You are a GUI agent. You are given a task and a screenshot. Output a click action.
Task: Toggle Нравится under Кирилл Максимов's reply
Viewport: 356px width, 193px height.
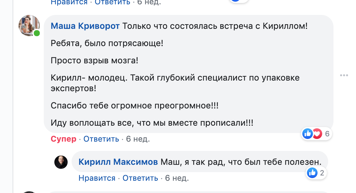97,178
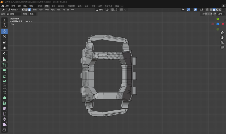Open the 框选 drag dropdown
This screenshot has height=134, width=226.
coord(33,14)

--

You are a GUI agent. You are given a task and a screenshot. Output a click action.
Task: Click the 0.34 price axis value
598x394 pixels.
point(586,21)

* * *

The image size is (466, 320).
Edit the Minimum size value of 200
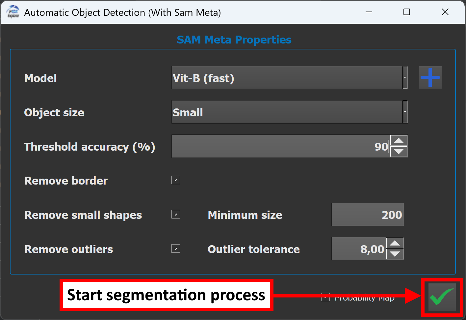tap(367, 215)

→ THE EXERCISE
How many lines in the entries above contain the string "value" with matching case? Reply with the number alone.

→ CORRECT ANSWER
2